Start of EXTRACTED ENTRIES

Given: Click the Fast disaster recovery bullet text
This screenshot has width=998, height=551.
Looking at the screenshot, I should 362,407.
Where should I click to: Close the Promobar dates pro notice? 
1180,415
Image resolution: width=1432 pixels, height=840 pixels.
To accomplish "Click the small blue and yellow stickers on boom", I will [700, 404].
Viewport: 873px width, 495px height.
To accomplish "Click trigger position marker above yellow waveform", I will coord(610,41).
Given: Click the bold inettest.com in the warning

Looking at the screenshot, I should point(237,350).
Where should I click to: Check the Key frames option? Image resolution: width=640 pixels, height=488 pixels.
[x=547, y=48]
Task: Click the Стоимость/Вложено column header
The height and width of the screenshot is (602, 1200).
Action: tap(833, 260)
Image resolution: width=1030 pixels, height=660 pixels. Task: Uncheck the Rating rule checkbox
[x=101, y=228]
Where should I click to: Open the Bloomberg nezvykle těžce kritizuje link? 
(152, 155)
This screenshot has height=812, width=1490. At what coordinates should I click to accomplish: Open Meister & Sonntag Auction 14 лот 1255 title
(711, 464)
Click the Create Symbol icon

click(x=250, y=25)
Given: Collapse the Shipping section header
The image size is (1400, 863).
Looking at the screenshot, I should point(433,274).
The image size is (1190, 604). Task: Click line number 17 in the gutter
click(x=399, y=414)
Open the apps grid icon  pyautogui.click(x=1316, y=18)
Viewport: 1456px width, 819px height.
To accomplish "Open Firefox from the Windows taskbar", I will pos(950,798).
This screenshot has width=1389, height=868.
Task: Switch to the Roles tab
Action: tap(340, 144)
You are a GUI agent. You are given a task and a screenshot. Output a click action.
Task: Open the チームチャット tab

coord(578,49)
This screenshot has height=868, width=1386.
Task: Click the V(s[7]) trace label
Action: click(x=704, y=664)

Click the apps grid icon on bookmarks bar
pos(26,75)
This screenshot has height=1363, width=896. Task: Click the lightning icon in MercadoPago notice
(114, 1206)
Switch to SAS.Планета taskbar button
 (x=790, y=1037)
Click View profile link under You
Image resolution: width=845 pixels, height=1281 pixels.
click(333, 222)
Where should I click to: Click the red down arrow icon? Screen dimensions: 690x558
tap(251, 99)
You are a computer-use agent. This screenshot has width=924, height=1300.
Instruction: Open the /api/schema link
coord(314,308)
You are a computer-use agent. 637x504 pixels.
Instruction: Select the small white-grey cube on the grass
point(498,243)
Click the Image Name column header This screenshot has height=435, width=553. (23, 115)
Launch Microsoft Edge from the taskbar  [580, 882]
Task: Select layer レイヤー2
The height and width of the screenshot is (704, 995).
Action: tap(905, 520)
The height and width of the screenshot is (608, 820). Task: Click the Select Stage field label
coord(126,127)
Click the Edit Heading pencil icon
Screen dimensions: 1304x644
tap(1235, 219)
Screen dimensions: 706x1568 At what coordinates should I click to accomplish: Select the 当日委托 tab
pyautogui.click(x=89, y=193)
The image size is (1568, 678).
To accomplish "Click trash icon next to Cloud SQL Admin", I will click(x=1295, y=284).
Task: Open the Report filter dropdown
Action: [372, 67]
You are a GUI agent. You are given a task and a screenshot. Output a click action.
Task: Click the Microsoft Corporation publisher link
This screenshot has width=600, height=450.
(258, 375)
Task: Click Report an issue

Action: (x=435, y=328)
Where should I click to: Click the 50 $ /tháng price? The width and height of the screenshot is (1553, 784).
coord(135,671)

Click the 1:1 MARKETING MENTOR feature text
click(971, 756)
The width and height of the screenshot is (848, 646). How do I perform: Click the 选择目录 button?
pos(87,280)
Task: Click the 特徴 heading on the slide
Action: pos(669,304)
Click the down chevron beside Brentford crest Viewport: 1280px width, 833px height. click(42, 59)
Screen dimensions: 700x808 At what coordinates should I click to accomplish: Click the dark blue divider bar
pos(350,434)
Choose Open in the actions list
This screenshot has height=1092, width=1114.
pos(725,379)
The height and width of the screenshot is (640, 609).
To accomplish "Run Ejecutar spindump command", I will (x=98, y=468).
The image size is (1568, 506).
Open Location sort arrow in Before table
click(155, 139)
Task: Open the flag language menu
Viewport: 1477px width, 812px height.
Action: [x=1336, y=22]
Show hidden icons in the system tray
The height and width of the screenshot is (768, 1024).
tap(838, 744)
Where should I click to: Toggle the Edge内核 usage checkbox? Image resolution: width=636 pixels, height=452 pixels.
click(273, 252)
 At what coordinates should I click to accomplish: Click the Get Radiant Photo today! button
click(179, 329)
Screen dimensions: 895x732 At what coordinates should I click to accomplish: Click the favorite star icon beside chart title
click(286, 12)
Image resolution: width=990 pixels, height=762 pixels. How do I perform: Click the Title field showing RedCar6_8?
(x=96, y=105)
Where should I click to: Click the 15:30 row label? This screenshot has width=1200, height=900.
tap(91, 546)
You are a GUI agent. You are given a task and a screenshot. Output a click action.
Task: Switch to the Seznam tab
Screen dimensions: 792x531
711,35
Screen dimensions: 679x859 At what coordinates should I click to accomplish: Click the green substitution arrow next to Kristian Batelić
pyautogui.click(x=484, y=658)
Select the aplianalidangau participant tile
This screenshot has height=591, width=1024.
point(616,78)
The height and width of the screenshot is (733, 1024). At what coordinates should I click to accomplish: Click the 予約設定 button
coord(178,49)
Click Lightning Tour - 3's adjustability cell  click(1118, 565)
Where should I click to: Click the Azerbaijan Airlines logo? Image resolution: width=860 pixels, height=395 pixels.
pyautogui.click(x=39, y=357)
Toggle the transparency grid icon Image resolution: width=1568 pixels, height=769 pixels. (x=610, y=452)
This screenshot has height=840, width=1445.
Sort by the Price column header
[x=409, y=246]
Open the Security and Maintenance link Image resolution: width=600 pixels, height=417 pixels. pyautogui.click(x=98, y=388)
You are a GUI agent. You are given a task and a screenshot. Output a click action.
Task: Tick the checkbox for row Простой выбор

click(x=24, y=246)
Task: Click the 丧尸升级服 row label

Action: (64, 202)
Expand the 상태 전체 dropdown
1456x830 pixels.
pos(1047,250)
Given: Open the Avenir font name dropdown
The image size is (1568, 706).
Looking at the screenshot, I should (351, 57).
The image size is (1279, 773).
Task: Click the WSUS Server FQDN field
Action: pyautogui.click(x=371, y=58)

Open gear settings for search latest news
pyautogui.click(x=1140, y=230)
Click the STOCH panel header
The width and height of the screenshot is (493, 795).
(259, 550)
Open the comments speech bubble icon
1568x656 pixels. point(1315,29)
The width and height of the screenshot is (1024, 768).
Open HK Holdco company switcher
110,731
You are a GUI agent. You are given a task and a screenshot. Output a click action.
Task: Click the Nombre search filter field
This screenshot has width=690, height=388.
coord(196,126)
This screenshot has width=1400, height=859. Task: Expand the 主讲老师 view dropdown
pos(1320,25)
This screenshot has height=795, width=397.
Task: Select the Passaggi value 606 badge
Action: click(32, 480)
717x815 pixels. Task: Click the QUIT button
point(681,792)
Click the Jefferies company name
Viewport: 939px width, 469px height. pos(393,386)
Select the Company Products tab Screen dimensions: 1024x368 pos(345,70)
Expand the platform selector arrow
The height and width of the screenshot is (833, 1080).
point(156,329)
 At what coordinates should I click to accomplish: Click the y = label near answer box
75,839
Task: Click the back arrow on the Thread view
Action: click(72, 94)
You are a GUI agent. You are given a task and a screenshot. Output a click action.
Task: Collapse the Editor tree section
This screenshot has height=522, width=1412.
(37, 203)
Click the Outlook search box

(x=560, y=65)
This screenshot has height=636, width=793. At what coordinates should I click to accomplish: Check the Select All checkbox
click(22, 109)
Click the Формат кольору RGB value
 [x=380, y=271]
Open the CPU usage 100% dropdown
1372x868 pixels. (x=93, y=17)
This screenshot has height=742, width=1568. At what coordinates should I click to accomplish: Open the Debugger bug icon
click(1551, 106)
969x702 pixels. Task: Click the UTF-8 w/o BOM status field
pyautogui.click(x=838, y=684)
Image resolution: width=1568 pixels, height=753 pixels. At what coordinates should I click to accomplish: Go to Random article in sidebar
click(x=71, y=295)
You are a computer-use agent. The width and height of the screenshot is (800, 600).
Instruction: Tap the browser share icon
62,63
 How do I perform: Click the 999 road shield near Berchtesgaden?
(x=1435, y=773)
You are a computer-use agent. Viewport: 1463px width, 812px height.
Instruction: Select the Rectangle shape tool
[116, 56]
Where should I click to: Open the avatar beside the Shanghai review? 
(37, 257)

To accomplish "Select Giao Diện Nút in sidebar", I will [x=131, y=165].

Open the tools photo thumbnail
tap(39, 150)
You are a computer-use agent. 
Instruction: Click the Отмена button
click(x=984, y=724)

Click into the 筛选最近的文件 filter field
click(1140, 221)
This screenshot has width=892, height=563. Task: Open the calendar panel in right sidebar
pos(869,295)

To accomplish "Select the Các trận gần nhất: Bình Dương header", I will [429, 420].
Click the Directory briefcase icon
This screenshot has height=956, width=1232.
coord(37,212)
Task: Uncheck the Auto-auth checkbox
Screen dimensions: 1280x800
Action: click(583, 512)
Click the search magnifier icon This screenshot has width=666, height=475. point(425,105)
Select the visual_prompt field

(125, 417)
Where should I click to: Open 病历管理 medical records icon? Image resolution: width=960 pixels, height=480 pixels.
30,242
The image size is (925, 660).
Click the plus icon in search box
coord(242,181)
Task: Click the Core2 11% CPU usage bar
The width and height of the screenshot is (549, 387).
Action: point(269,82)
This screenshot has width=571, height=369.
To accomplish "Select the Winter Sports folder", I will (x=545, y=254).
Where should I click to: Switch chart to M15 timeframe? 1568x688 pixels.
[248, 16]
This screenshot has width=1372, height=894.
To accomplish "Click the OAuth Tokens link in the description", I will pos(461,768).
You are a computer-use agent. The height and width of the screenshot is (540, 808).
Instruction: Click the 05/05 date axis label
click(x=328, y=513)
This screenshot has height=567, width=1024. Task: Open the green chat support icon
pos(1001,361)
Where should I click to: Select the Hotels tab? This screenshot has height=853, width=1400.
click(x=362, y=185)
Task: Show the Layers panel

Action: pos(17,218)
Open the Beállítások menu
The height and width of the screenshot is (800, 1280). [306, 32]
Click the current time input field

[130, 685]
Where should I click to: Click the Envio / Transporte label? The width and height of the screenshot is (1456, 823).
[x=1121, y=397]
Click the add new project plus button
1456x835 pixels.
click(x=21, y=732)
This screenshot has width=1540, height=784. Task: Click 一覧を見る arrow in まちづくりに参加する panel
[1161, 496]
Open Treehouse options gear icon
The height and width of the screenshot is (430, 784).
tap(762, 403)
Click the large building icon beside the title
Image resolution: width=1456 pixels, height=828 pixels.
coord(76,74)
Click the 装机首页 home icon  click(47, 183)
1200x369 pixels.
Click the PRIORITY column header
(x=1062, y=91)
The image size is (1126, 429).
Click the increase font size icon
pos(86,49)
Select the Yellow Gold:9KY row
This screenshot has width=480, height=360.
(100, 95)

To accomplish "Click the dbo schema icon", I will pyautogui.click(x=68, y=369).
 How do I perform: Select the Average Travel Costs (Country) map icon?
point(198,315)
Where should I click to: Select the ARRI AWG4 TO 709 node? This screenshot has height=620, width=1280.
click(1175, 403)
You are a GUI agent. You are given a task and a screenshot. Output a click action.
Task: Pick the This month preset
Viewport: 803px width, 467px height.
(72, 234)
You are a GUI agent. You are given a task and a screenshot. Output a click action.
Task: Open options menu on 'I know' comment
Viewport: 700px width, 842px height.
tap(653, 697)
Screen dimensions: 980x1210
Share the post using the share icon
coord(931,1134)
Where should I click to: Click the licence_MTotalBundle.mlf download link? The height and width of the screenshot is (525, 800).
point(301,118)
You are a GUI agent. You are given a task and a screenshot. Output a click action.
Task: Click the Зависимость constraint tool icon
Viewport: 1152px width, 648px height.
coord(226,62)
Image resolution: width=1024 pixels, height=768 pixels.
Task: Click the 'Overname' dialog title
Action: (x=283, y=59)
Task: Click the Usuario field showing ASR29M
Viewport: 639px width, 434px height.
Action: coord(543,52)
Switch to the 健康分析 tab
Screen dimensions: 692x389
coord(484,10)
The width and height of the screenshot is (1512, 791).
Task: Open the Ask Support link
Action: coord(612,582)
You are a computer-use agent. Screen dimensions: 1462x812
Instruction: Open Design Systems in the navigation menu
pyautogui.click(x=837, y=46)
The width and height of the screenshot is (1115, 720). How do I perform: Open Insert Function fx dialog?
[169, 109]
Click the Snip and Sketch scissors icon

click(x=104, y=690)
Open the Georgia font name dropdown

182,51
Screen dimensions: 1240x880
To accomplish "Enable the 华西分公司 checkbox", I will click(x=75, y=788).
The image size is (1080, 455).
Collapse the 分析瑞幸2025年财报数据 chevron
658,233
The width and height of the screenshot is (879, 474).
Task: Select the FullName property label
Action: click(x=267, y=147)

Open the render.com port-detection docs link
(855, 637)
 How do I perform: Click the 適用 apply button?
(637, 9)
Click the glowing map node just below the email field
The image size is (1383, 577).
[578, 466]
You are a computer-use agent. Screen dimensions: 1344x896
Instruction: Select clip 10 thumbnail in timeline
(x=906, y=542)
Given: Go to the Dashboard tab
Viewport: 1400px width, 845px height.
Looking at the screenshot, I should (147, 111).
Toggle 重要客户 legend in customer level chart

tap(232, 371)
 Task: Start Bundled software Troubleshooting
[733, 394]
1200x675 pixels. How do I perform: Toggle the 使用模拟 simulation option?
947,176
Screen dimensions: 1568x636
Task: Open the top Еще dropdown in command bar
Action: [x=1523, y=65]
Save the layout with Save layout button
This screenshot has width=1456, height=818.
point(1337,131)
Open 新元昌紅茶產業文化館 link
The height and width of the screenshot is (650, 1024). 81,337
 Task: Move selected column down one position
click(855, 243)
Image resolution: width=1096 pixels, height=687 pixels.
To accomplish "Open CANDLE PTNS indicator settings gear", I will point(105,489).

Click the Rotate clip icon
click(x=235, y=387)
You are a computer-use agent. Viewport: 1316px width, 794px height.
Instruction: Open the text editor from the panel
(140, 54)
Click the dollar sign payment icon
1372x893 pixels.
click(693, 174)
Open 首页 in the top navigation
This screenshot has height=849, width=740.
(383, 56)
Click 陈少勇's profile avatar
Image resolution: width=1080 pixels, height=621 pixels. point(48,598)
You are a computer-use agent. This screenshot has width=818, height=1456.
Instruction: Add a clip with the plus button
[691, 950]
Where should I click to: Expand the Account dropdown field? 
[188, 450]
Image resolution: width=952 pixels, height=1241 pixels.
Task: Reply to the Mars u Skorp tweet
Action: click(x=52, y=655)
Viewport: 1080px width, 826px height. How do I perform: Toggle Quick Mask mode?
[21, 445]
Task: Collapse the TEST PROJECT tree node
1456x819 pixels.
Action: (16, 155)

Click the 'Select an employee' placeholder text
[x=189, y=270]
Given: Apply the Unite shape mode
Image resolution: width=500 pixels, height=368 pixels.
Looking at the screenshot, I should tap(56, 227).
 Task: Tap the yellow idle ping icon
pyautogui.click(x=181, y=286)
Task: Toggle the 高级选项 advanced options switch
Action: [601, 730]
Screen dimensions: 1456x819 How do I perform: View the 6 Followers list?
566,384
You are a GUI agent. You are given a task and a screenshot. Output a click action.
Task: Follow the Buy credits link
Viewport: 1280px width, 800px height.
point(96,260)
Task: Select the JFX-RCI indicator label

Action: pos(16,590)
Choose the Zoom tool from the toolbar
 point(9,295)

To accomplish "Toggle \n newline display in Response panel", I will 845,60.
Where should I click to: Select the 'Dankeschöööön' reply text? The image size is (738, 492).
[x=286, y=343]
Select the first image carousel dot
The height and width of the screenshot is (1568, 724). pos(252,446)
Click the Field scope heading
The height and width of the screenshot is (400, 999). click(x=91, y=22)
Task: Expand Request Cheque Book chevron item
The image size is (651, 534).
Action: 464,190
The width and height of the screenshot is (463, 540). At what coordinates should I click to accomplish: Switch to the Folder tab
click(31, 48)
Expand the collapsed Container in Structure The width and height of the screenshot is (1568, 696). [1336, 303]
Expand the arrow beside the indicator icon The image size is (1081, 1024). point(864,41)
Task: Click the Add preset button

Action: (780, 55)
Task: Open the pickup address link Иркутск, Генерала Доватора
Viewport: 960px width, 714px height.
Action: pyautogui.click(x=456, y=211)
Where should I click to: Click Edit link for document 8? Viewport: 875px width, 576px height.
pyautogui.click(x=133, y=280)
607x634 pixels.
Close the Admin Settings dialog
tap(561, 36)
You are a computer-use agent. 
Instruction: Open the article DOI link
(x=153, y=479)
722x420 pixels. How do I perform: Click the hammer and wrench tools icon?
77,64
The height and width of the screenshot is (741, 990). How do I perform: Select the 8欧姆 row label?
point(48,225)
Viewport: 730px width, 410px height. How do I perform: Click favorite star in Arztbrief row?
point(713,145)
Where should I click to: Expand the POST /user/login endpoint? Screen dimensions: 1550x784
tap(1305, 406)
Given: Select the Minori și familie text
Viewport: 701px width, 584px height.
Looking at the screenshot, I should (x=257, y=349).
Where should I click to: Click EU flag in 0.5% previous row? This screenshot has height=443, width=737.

End of EXTRACTED ENTRIES

EXERCISE:
Reproduce the data verbatim, from its start through the line containing "will [700, 404].", with that line included.

SOLVED EXERCISE:
Given: Click the Fast disaster recovery bullet text
This screenshot has width=998, height=551.
Looking at the screenshot, I should 362,407.
Where should I click to: Close the Promobar dates pro notice? 
1180,415
Image resolution: width=1432 pixels, height=840 pixels.
To accomplish "Click the small blue and yellow stickers on boom", I will [700, 404].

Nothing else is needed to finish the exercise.